▶ _Aim of the exercise_:
Exactly as they appear, write the lines from the one containing "678x616 pixels." to the final line of the entries, leaving pictures out.

▶ _Available data_:
☆ ☆ ☆ ☆ ☆

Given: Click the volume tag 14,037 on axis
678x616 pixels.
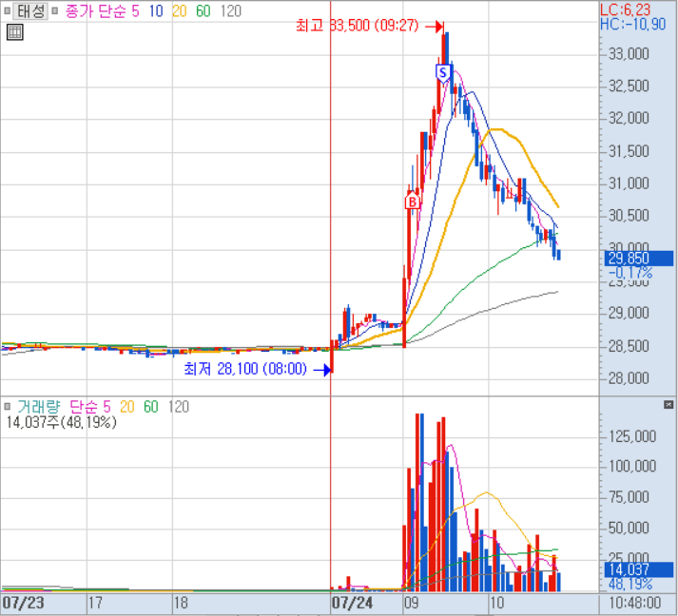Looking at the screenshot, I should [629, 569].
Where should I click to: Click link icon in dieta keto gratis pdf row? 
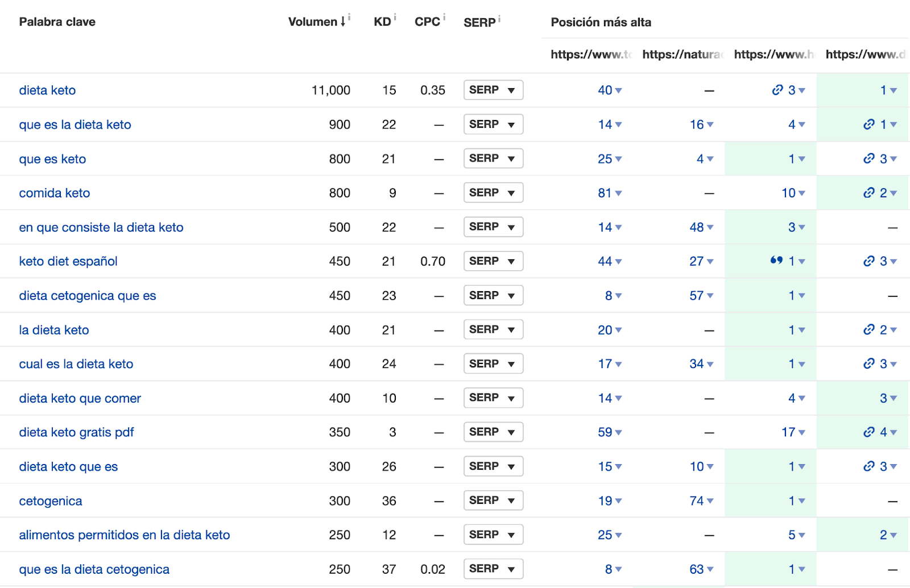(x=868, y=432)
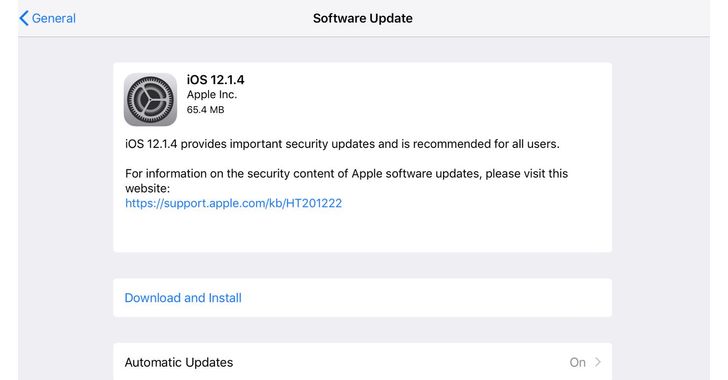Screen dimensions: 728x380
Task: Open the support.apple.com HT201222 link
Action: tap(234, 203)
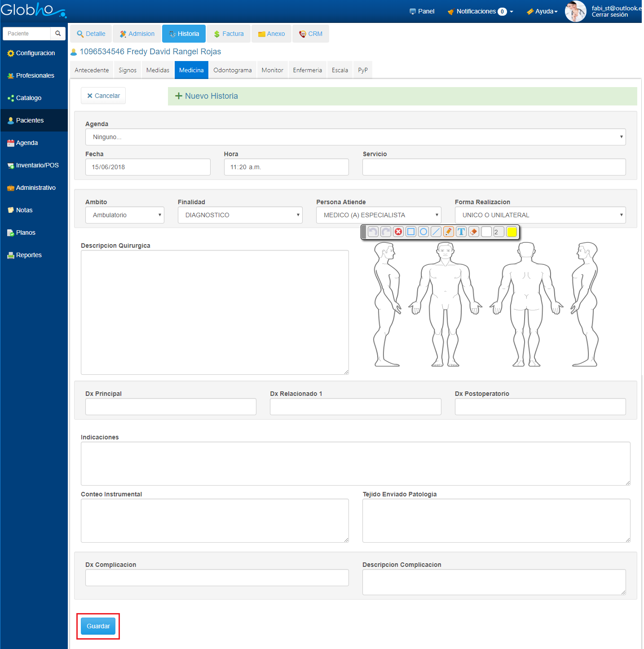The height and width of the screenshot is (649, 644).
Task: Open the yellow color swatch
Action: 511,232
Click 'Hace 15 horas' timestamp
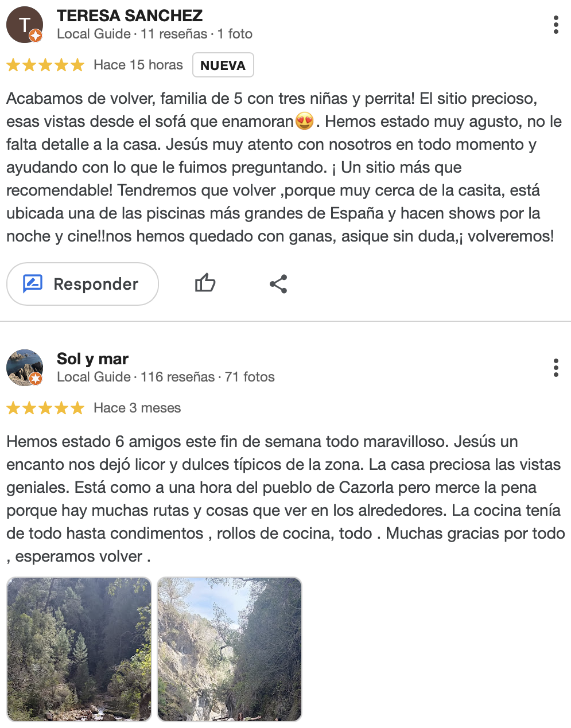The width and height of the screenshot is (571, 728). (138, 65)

☆ ☆ ☆ ☆ ☆

▶ _Response to the task_:
678x616 pixels.
Looking at the screenshot, I should [629, 569].
Where should I click to: Click link icon in dieta keto gratis pdf row? 
(x=868, y=432)
Screen dimensions: 728x380
Task: Open the support.apple.com HT201222 link
Action: tap(234, 203)
The height and width of the screenshot is (649, 644).
Task: Open the yellow color swatch
Action: 511,232
Click 'Hace 15 horas' timestamp
The width and height of the screenshot is (571, 728). (138, 65)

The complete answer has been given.